Introduction: Patients born with congenital porto-systemic shunts have been shown to have a high risk of benign and malignant liver tumors in otherwise healthy livers. This study aimed to evaluate the genetic landscape of liver tumors in patients with congenital porto-systemic shunts (CPSS) and correlate genotype with histological findings.

Methods: Nodules from patients with CPSS and sporadic pediatric focal nodular hyperplasia (FNH) or FNH-like nodules were evaluated histologically and sequenced for a panel of 50 genes using next-generation sequencing.

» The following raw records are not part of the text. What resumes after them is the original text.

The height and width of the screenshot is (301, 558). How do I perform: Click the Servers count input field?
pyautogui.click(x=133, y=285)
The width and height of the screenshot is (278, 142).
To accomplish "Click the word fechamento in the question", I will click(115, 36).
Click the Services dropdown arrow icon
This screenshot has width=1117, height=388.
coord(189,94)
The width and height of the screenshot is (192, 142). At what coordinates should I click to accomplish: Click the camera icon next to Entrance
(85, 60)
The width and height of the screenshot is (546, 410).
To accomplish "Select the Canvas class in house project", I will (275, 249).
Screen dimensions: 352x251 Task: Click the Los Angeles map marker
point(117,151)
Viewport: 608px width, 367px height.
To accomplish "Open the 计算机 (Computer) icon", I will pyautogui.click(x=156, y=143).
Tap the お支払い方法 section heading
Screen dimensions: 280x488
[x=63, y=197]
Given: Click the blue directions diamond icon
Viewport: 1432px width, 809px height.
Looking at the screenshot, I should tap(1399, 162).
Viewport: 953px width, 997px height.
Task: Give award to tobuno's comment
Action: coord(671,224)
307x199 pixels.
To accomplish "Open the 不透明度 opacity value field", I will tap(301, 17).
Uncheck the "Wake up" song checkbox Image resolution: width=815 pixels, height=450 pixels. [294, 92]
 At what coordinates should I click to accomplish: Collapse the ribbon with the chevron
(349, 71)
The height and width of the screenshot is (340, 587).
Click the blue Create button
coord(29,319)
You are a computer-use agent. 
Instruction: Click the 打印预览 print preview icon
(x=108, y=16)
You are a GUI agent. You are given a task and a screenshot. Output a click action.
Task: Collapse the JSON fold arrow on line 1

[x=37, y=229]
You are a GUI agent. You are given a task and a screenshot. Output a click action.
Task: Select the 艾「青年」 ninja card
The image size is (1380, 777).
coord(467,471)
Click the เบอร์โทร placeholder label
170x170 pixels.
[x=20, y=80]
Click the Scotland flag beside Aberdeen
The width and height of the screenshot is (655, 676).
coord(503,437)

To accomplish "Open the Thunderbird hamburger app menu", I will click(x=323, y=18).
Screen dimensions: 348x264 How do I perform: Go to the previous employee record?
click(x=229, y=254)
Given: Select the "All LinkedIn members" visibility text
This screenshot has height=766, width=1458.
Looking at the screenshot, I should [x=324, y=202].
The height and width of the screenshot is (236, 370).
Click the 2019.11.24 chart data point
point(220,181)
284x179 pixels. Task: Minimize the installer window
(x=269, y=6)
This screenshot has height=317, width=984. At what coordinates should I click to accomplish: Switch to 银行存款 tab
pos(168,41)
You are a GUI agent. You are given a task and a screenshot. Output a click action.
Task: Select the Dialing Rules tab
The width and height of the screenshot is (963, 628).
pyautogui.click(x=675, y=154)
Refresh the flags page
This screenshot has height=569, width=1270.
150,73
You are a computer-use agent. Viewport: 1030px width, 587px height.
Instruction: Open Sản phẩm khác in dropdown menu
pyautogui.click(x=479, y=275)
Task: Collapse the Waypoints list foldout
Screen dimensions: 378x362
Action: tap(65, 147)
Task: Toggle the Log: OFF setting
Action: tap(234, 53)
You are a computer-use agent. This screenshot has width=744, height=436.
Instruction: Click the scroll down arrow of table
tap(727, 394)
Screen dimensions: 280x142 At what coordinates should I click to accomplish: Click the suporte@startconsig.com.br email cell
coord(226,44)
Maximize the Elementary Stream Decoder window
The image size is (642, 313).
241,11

Results: Thirty-eight nodules from 17 patients with CPSS were histologically classified as hepatoblastomas (n = 2), hepatocellular carcinomas (n = 4), HNF-1α-inactivated hepatocellular adenomas (HCAs) (n = 2), β-catenin-activated HCAs (n = 5), unclassified HCAs (n = 9), and FNH-like nodules (n = 16). CTNNB1 variants were detected in 26/38 nodules (68%) across different histological categories (2/2 hepatoblastomas, 4/4 HCCs, 10/16 HCAs, 10/16 FNH-like nodules), but not in sporadic FNH or FNH-like nodules (0/10). Less frequent variants were identified in APOB , GNAS , HNF1A , SERPINA1 , MAML2 , PTCH1 , G6PC , KMT2C , DICER1 , AXIN1 , IL6ST and the promoter region of TERT . Germline variants were identified in AXIN1 , HFE , SERPINA1 , and ZNF521 . CTNNB1 variants affecting amino acid positions 32 and 33 are more common in malignant tumors. Multiple CTNNB1 variants were identified in 6/7 (86%) of patients with multiple nodules, but no intratumoral variation was found.

Discussion: CPSS is strongly associated with nodules containing variants in CTNNB1 , irrespective of the histological category. Areas in background liver containing these variants were also identified, and different variants could be identified in individual patients. The high proportion of CTNNB1 variants may explain the higher malignant potential of benign tumors found in CPSS.